Copy the lines of the data verbatim, beginning at the line that contains "coordinates (947, 410)." and stopping after the line that contains "coordinates (187, 688).".

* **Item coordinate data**
★ ★ ★

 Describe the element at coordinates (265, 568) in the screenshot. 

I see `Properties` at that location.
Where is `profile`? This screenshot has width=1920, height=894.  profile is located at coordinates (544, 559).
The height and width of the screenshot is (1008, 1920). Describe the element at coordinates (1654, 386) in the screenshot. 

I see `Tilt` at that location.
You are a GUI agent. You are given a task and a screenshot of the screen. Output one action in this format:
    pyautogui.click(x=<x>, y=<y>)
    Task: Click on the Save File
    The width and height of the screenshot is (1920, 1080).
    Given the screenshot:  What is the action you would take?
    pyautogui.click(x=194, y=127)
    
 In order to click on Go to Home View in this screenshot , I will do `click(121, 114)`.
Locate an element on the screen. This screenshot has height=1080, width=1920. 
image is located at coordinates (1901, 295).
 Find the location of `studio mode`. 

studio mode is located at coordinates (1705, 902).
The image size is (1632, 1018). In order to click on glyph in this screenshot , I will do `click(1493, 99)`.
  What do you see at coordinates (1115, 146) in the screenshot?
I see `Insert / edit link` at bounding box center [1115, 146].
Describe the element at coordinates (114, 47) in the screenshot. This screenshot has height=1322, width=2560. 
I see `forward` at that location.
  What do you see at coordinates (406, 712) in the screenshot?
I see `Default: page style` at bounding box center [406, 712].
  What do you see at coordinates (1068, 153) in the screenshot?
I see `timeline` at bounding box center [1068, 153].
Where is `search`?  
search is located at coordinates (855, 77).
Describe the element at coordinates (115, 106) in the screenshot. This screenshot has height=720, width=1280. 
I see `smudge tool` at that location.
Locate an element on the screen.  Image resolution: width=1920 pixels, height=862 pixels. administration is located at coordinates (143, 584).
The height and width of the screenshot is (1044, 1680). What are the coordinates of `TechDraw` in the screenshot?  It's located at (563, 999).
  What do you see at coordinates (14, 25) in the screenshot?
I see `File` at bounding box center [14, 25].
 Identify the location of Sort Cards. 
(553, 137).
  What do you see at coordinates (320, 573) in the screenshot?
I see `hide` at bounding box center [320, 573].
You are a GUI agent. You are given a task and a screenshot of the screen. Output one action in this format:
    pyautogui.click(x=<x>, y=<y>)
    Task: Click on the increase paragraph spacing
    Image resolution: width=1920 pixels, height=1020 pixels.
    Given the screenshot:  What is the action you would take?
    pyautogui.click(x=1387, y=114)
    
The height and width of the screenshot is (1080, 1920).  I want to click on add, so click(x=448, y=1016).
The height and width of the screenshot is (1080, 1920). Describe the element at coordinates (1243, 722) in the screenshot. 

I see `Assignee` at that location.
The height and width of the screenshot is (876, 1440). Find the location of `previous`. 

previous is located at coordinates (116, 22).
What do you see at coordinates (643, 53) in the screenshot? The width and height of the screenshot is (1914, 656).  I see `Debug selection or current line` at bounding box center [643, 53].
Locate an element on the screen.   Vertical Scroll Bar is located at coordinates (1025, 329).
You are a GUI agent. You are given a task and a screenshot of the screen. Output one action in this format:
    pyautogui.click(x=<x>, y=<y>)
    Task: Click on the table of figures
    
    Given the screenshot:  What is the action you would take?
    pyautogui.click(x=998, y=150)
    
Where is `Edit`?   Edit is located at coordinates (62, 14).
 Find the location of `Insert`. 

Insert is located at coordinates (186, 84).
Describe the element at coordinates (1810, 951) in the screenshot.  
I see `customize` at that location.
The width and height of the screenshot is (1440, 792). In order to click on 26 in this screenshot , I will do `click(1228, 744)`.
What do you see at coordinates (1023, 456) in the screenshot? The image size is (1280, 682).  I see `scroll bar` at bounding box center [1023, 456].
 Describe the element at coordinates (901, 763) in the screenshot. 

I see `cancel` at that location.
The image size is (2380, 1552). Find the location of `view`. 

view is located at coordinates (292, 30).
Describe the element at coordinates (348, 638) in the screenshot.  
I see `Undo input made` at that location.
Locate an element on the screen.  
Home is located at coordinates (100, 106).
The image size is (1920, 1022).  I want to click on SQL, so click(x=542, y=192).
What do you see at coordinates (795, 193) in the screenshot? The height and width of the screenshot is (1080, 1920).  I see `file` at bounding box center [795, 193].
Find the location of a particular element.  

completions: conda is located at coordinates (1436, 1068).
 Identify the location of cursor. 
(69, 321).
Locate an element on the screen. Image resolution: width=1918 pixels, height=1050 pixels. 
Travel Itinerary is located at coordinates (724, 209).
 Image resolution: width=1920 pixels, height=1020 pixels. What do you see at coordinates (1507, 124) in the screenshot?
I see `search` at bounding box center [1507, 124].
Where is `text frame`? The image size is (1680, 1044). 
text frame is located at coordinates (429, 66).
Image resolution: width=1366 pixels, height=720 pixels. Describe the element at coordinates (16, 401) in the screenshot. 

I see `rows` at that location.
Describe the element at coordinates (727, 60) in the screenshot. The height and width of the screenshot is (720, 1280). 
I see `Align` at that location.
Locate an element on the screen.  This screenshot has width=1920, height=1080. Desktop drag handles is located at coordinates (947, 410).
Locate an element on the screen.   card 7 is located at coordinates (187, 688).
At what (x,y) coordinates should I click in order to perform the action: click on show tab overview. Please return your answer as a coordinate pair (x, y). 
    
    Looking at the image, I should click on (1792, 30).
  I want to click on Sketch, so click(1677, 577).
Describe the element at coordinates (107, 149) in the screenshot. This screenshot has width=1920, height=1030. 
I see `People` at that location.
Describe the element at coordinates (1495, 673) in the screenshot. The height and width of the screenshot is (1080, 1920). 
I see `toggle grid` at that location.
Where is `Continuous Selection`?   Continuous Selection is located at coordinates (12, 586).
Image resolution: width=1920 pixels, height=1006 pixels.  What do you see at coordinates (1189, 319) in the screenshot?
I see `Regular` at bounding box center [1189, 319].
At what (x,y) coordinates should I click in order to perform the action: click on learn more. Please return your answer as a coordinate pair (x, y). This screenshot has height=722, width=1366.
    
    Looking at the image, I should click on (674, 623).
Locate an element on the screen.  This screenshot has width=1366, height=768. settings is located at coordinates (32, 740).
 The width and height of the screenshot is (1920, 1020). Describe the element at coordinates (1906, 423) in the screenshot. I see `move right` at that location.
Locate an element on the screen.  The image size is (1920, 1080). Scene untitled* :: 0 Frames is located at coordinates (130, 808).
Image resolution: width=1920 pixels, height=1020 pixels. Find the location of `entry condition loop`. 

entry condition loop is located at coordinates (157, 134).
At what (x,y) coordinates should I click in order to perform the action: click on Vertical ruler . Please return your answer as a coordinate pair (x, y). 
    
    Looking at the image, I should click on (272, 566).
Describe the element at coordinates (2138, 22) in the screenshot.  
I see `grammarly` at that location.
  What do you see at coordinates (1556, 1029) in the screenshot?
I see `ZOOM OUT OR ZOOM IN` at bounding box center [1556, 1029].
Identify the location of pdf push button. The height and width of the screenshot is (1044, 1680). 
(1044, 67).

★ ★ ★

* **ANSWER TO THIS PROBLEM**
Locate an element on the screen.  This screenshot has width=1920, height=1080. Desktop drag handles is located at coordinates (947, 410).
Locate an element on the screen.   card 7 is located at coordinates (187, 688).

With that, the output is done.